Making good food at home without breaking your budget

Wednesday, September 19, 2018

Brown Sugar and Honey Glazed Pork Loin Roast with Vegetables

Over the years, I've learned to watch the sales cycles that our local stores run.  Usually every 4 months they cycle items,  (chicken 1st month, beef 2nd month, fish 3rd month, pork 4th month, chicken 5th month, beef 6th month, and etc.).  Last week the local store was running a special on boneless pork loin, 99 cents per pound.  I found a 8.6 pound bag, marked down from $32.59 to $8.51.  And, I had a $2 store coupon on meat purchase.  SCORE ! A total savings of $26.08.  When I opened the bag, there were 6 beautiful pork loins.  I individually wrapped and vacuumed sealed and froze them, so we can enjoy them later.  Wish I would have purchased 2 bags.

Anyway, the other night, I made a brown sugar and honey glazed pork loin roast with vegetables.  It was so good.  A nice 2 pound roast will easily feed 4, (even 6 if you add enough vegetables).  Since the vegetables were from our garden, a very inexpensive meal.  Let me show you how I did it.
You will need:
2 pound pork loin roast
4 Tabs. brown sugar
2 Tabs. honey
2 Tabs. vegetable oil
2 pounds carrots
2 pounds potatoes
2 or 3 apples
salt, pepper, garlic powder
Preheat oven to 375 degrees.

• OBJECTIVE A: From the pork loin recipe post, extract the passage starting with "Anyway, the other" and going on through "to 375 degrees.", copying it word for word.

Rows for locating words and elements:
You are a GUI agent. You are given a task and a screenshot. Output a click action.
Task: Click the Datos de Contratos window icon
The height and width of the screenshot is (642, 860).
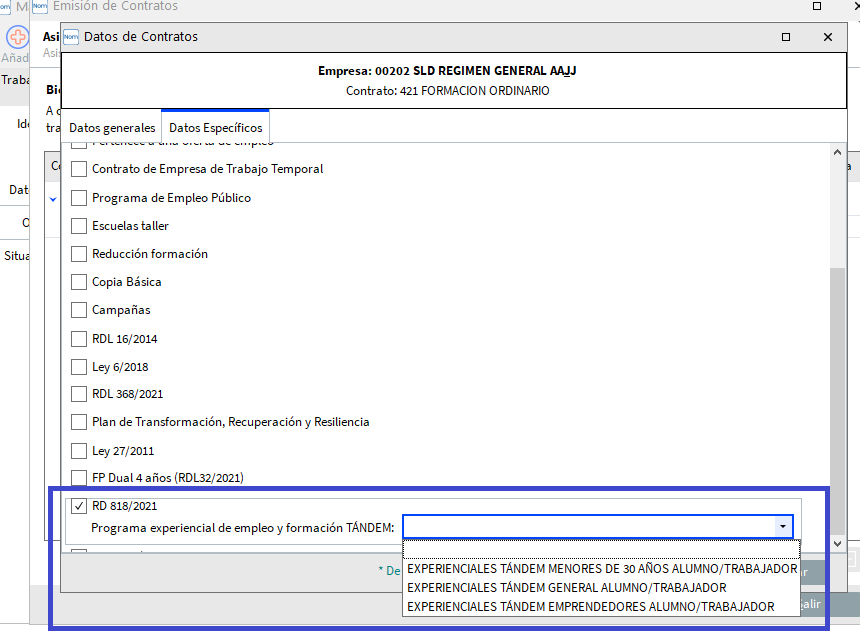coord(71,37)
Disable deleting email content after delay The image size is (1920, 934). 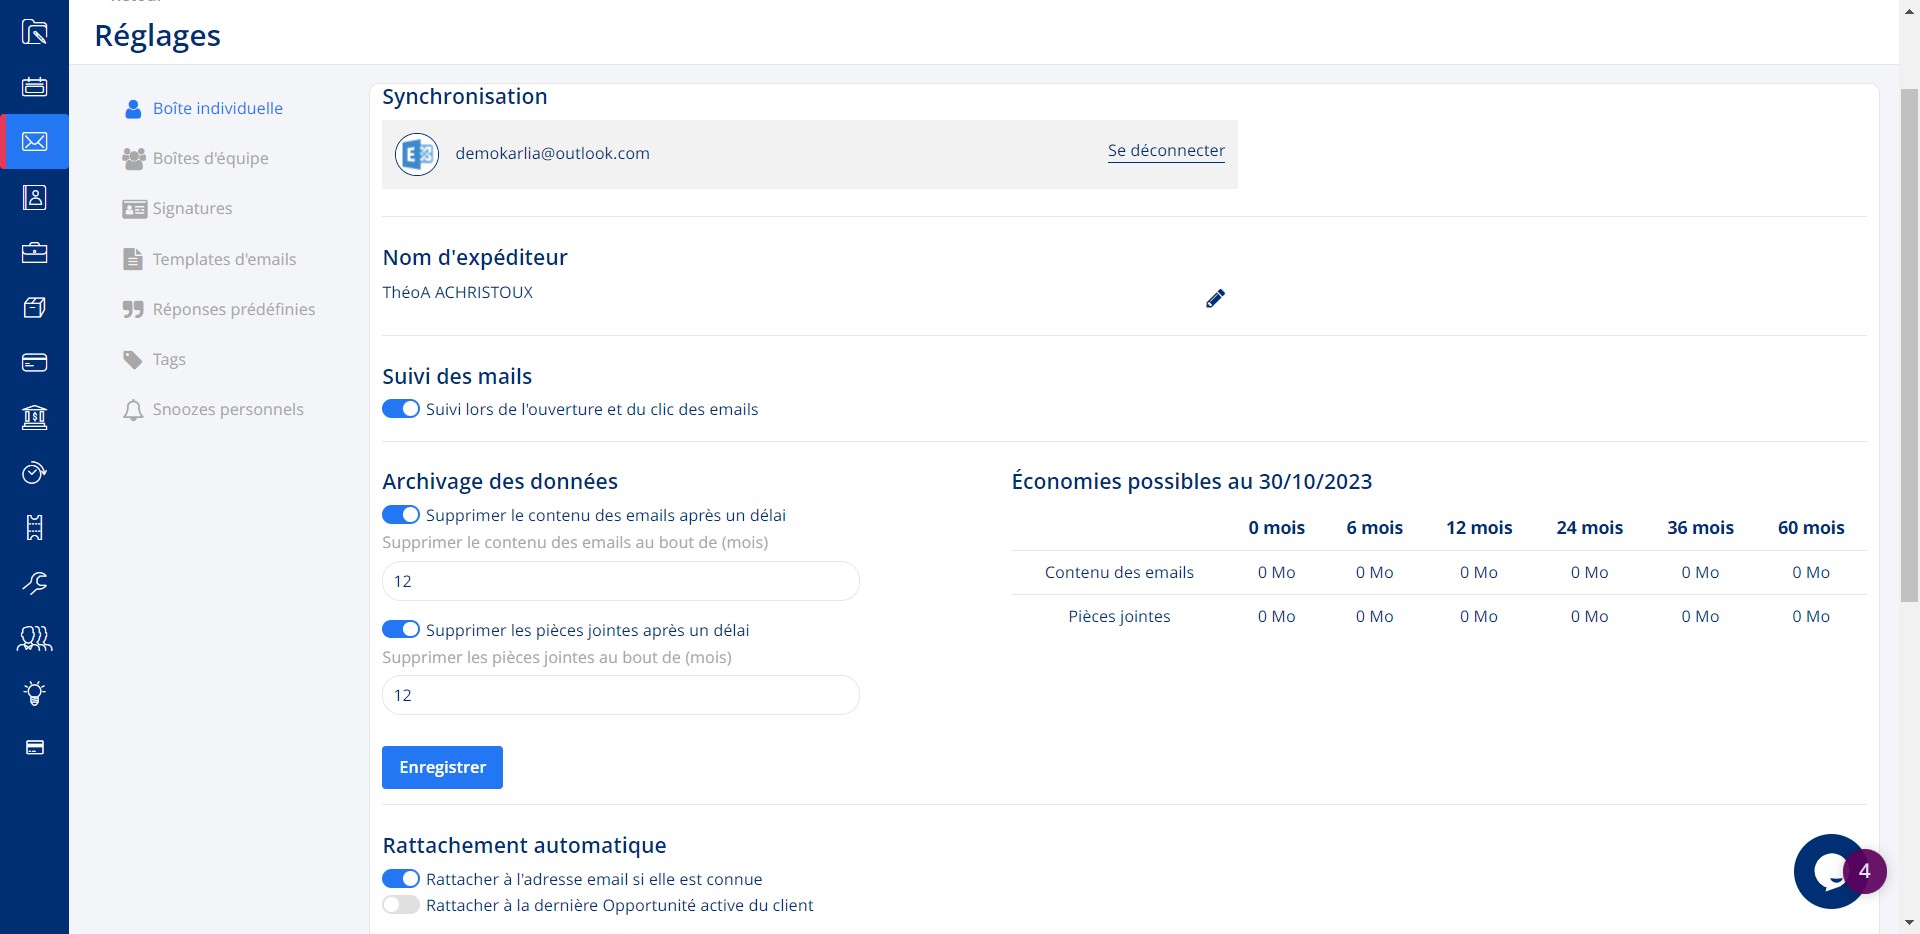click(x=401, y=515)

• OBJECTIVE B: Show every line of the rows that contains the string "screenshot".

• WRITTEN SOLUTION A:
Anyway, the other night, I made a brown sugar and honey glazed pork loin roast with vegetables.  It was so good.  A nice 2 pound roast will easily feed 4, (even 6 if you add enough vegetables).  Since the vegetables were from our garden, a very inexpensive meal.  Let me show you how I did it.
You will need:
2 pound pork loin roast
4 Tabs. brown sugar
2 Tabs. honey
2 Tabs. vegetable oil
2 pounds carrots
2 pounds potatoes
2 or 3 apples
salt, pepper, garlic powder
Preheat oven to 375 degrees.

• WRITTEN SOLUTION B:
You are a GUI agent. You are given a task and a screenshot. Output a click action.
The height and width of the screenshot is (642, 860).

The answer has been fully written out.